Often in real-time, data includes the text columns, which are repetitive. Features like gender, country, and codes are always repetitive. These are the examples for categorical data.

Categorical variables can take on only a limited, and usually fixed number of possible values.
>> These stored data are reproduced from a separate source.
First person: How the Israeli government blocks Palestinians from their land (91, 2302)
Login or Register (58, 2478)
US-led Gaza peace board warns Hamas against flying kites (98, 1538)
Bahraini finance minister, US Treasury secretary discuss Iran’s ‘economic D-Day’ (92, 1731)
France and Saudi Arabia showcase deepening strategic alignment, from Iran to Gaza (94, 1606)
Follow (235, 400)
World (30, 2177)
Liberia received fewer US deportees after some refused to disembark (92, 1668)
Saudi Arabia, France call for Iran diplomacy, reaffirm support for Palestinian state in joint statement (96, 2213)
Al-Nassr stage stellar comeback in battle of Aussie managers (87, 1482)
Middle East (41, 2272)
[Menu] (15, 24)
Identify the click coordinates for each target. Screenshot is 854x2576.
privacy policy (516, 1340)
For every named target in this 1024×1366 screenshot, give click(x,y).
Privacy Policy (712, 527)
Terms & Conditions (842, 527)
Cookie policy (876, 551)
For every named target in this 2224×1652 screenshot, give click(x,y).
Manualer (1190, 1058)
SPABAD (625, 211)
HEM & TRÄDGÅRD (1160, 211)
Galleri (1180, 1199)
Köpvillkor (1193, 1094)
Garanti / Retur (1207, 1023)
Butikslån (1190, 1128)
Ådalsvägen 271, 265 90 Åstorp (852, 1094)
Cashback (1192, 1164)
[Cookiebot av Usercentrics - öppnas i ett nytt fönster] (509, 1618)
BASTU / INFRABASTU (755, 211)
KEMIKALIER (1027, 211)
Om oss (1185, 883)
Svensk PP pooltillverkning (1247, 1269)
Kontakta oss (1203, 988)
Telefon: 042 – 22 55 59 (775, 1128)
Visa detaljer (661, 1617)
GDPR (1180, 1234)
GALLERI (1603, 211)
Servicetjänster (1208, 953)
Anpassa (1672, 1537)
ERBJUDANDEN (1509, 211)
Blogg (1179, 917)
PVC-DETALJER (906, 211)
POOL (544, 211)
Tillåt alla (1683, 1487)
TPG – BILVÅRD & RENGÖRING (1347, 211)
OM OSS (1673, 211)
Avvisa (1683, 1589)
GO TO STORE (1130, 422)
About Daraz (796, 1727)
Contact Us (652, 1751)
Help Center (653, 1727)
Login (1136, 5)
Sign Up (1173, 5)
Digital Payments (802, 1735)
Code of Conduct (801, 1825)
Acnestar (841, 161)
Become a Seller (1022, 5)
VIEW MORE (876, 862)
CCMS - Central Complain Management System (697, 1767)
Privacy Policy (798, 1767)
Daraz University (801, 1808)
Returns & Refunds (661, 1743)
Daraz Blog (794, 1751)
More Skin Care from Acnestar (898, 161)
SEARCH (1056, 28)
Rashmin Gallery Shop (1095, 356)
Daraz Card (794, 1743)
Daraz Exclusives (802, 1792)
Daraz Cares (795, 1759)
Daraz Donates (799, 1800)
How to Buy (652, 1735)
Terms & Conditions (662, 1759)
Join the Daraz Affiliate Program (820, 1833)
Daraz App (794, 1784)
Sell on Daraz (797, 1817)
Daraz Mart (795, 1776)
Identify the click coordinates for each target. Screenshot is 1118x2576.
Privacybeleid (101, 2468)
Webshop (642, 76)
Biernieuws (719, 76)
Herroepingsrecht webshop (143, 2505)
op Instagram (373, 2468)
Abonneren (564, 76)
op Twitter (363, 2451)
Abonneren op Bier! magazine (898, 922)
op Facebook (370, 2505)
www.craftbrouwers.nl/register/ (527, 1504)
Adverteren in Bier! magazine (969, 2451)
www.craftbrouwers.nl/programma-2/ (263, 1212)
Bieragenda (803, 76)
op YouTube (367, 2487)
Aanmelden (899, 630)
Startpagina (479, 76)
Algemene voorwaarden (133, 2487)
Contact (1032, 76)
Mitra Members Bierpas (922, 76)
Besides the fixed length, categorical data might have an order but cannot perform numerical operation. Categorical are a Pandas data type.

The categorical data type is useful in the following cases −

* A string variable consisting of only a few different values. Converting such a string variable to a categorical variable will save some memory.

* The lexical order of a variable is not the same as the logical order (“one”, “two”, “three”). By converting to a categorical and specifying an order on the categories, sorting and min/max will use the logical order instead of the lexical order.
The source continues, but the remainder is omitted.